At this point, the person who bought the bitAsset can disappear and do whatever they want with it, if they choose. To close their position, the person doing the shorting will have to purchase an amount of the bitAsset from an exchange equal to what's been created so they can reclaim their collateral. When they do this, if they were correct and the price of the bitAsset has fallen, then it will cost them less bitShares to buy the asset back to cover their position and the difference is profit for them.

On the flipside, if the person doing the shorting was incorrect in the thinking the value of the asset would fall then it would cost them more of their bitshares to buy back enough of the bitAsset to close out their position. If the value goes up 50% to 1.5x the starting price then the network uses the collateral to buy the amount of the bitAsset that was created back from the market, destroys it and returns the remaining collateral minus a 5% fee for letting the system close their position for them which gets destroyed. When the system closes a short position for somebody this referred to as a margin call. This removes the extra value from the market that was created when the bitAsset came into existence. The reason for the extra collateral than what would be needed for the system to automatically cover the short is to disincentivise waiting to allow the system to cover for you.

How do we know that the bitAssets that get created through this process will stay the same price as their real-world asset counterparts? This price tracking occurs as a result of the belief by the majority of participants in the market that this bitAsset will be pegged to the price of the real world asset. If the price were to somehow deviate, perhaps from somebody making an incredibly large buy or sell order for a bitAsset, then the rest of the world knows that the bitAsset is supposed to be the same price as the real world asset, and they will buy and sell accordingly, hoping to profit. This self correction is what ensures that the price of a bitAsset will equal the price of a real asset.
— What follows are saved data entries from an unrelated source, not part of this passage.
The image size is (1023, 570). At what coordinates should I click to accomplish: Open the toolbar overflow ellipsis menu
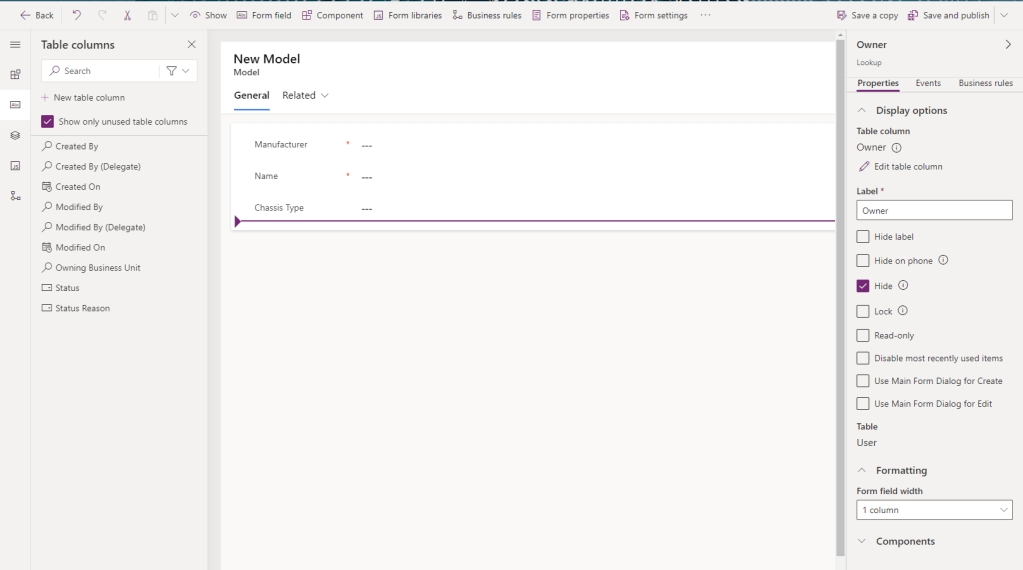tap(706, 15)
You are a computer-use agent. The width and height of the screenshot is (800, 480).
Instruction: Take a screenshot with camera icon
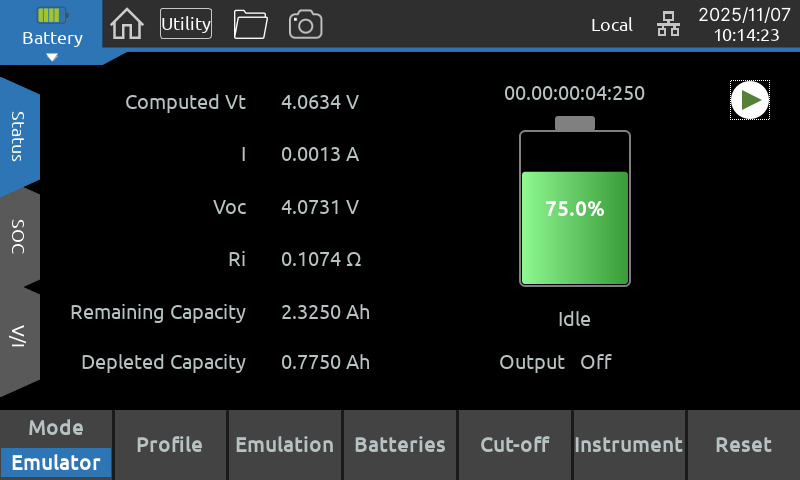click(x=306, y=24)
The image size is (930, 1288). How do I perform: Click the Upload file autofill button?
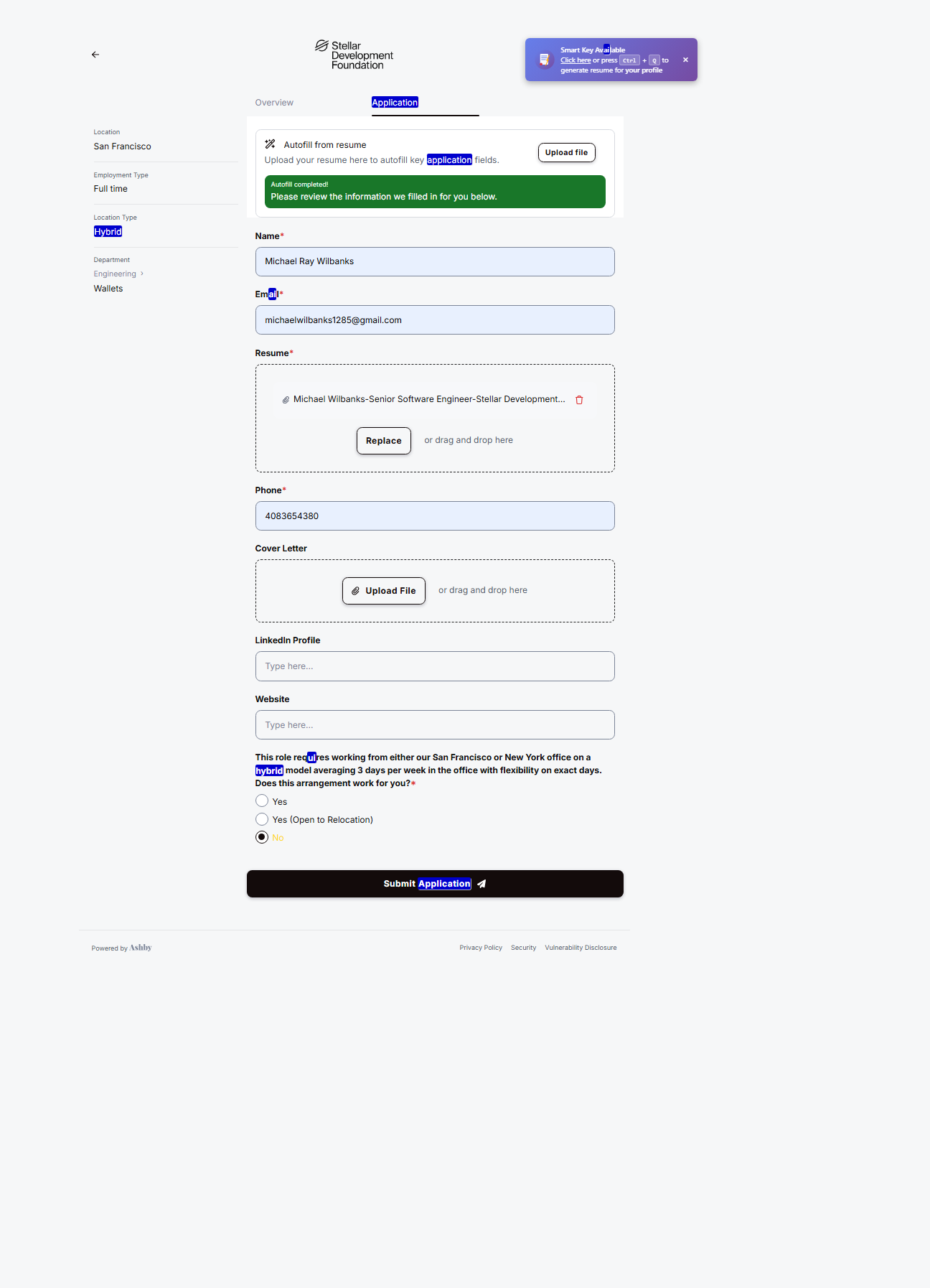click(x=566, y=152)
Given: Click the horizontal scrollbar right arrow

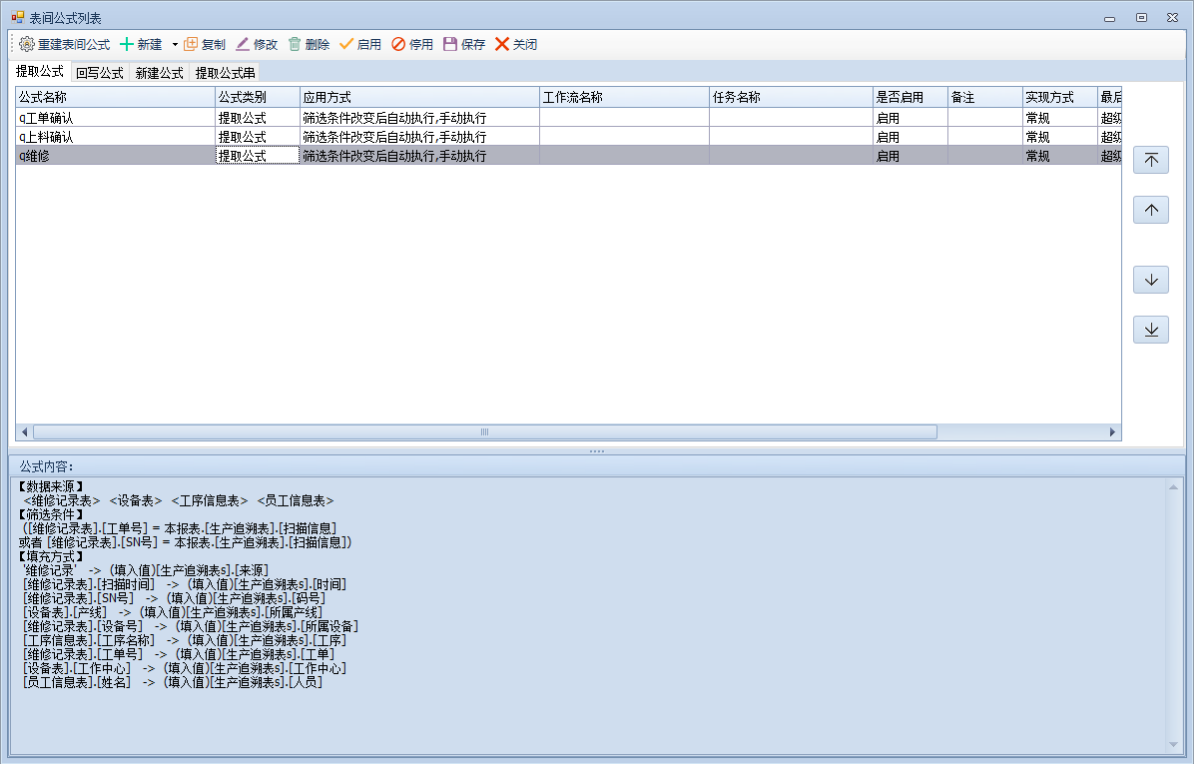Looking at the screenshot, I should pyautogui.click(x=1113, y=432).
Let me explain what I mean by that, the easiest way to do so is to use an example such as the one bitsharetalk forum member and code contributer 'toast' walked me through1). It involves imagining every possible scenario that involves the price of a bitAsset deviating from the price of it's real world asset. The hidden secret here is the precedent established by everybody knowing that a bitUSD should be worth about a dollar. As long as most people agree with that precedent then disagreeing with it will not result in profit for you. Say you're a naysayer, and you think a bitUSD is actually going to be worth ninety cents, this means you would likely short at ninety-five cents or a dollar- but if the price goes up to a dollar you're going to be stuck covering your position, which involves buying some bitUSD helping push the price up. On the other hand, if you think a bitUSD is worth $1.10, it would make sense to buy at $1.05 but if the price falls back to a dollar you would only be able to get out at a loss. Now let's look at how that would play out for somebody who agrees that a bitUSD is worth a dollar. If the price were to fall to ninety-five cents you would buy it, pushing up the price a little, so that you could sell at a dollar. If it were $1.10 you would short it, creating new bitUSD and pushing the price down a little bit, so the cycle is self-perpetuating. Knowing that most other people agree that the price of a bitUSD should be a dollar would cause you to take actions that support that assertion in the interest of your own profit.

This system of market pegging is what makes BitShares X use as a bank possible. The creation of what might be thought of as the crypto equivalent to fiat currencies creates a more stable alternative to traditional cryptocurrencies for the time being, defeating the argument that instability will prevent cryptocurrencies from ever being more widely used. This also enables people who value stability in their currency to truly approach a blockchain as a means of storing their wealth, until the market cap of an actual cryptocurrency is high enough to create stability in its own right.